Für NRW-Gleichstellungsministerin Ina Scharrenbach (CDU) zeigt die Zunahme, dass sich das Angebot herumgesprochen hat. Für sie ist damit ein wichtiges Ziel erreicht: Männer fühlten sich positiv motiviert, die Taten anzuzeigen. Gewalt gegen Männer, das Thema sei aus der Tabuzone raus, meint Scharrenbach im Gespräch mit Journalisten. Gewalttaten gegen Männer müssten ebenso geahndet werden wie gegen Frauen.

Die Anrufer stammen der Auswertung zufolge zu 60 Prozent aus einer mittleren oder gehobenen sozialen Schicht, 40 Prozent befinden sich in eher prekären Verhältnissen. Jeder siebte Betroffene hat Migrationshintergrund. Ein Jahr zuvor war es noch jeder Fünfte.

Gewalterfahrungen auch auf der Arbeit und im öffentlichen Raum

Die meisten Anrufer, 91 Prozent, haben Gewalt im Erwachsenenleben erfahren, bei 11 Prozent kam Gewalt in der Kindheit vor. Der überwiegende Teil der Gewalttaten, 84 Prozent, fanden im häuslichen Kontext statt, 6 Prozent auf der Arbeit, 13 Prozent im öffentlichen Raum oder in öffentlichen Gebäuden.

Am häufigsten klagten die Anrufer über psychische Gewalt (67 Prozent). Dazu zählten Bedrohung, Beleidigung, Beschimpfung und Lächerlichmachen, Mobbing und Verleumdung. In 42 Prozent der Fälle ging es um körperliche Gewalt, in 13 Prozent um sexualisierte Gewalt. „Vernachlässigung im Kontext von Pflege, Behinderung und Kindheitsgewalt bildete bei einem kleineren Teil der Betroffenen (4 Prozent) das zentrale Beratungsanliegen“, heißt es in dem Bericht der Uni.

Was deutlich wird: Das Männerhilfetelefon wird seltener von jungen und alten Männern genutzt. Die meisten Anrufer waren zwischen 31 und 40 Jahren. Doch gerade in den höheren Altersklassen kann Gewalt im Kontext der Pflege ein Problem sein. Diese Menschen will Scharrenbach künftig besser erreichen und einen Schwerpunkt in der Öffentlichkeitsarbeit auch auf andere Gewaltformen als die häusliche legen, sagt sie.

#### Datenauszüge
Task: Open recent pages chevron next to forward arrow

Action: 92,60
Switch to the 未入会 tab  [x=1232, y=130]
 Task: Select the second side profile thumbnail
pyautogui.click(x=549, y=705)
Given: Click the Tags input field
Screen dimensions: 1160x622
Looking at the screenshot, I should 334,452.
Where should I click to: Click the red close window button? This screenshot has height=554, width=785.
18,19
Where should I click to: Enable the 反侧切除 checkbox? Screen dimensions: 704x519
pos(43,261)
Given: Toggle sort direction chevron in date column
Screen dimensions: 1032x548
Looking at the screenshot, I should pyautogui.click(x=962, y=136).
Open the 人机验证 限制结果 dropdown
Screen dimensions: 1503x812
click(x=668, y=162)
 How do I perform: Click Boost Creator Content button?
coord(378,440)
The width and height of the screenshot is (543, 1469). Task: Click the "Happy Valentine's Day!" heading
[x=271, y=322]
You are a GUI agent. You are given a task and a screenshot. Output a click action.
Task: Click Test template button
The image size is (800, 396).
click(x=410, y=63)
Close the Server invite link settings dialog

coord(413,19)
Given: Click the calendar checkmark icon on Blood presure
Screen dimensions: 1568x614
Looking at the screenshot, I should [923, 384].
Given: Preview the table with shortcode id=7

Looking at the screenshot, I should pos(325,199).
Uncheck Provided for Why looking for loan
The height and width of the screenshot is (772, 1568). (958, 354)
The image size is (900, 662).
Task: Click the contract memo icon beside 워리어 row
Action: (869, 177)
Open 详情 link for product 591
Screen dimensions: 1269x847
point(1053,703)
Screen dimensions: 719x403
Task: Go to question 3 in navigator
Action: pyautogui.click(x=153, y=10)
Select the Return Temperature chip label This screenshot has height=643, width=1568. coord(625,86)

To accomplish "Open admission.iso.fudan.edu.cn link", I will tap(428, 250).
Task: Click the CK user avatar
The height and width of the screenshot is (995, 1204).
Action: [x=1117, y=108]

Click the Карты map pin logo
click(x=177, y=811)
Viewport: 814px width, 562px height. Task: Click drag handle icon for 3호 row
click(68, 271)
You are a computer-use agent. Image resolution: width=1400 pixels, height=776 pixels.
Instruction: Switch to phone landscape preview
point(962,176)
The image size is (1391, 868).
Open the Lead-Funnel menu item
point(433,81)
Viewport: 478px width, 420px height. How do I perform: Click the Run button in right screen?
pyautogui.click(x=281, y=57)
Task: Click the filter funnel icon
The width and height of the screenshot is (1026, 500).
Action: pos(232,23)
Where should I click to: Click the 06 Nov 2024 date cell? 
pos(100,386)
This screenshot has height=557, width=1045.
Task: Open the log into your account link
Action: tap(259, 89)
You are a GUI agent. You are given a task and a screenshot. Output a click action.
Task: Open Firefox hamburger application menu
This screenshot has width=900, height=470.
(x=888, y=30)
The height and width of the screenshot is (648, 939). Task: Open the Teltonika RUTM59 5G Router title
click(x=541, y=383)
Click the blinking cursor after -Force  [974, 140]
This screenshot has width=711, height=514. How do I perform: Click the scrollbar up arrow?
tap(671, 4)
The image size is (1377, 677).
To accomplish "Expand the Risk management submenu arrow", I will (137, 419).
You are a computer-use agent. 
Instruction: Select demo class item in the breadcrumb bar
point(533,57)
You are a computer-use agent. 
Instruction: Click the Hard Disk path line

#### Aufgabenliste
**a.** Entnimm den Einträgen bitte wortgetreu die Zeilen, beginnend mit der Zeile, die "Task: Click the filter funnel icon" enthält, und endend nach der Zeile, die "Action: pos(232,23)" enthält.
**b.** Setze den Text über das Männerhilfetelefon im Anschluss an seinen letzten Satz fort.
Die Einträge haben mit dem Text über das Männerhilfetelefon nichts zu tun.

#### Antworten je Aufgabe
**a.**
Task: Click the filter funnel icon
The width and height of the screenshot is (1026, 500).
Action: pos(232,23)

**b.**
Mehr Schutzplätze für Männer in NRW

Dennoch sei ein erstes Ziel erreicht. „Wir haben das Thema Gewalt gegen Männer in der Gesellschaft platzieren können und insbesondere für die Betroffenen Hilfeangebote auf den Weg bringen können“, so Scharrenbach.

Die Zahl der Gewaltschutzplätze in NRW wird weiter ausgebaut. Aktuell gibt es laut Scharrenbach 14 Gewaltschutzplätze, ab Mai sollen zwei weitere in Bielefeld hinzukommen. Insgesamt soll das Angebot in diesem Jahr auf 20 Plätze ausgebaut werden. Handlungsbedarf sieht sie auch bei der psychosozialen Beratung , das wolle sie - im Falle einer Wiederwahl - angehen.

Zentrale Aufgabe der Landespolitik: Präventionsarbeit

„Jeder Mensch, der von Gewalt betroffen ist - egal, ob Mann oder Frau – leben nicht frei. Deshalb ist eine der zentralen Aufgabe der Landespolitik, über Prävention und Öffentlichkeitskampagnen dafür Sorge zu tragen, dass Menschen in Freiheit leben können.“

Scharrenbach erwartet, dass das Beratungsinteresse beim Männerhilfetelefon weiter steigen wird und umwirbt weitere Länder, sich der Initiative aus NRW, Bayern und Baden-Württemberg anzuschließen. „Berlin hat zum Beispiel einen hohen Ansatz von Übergriffen aus Homophobie auf Männer. Da würde es sich insbesondere anbieten, dass das Land mit dabei ist“, sagt Scharrenbach.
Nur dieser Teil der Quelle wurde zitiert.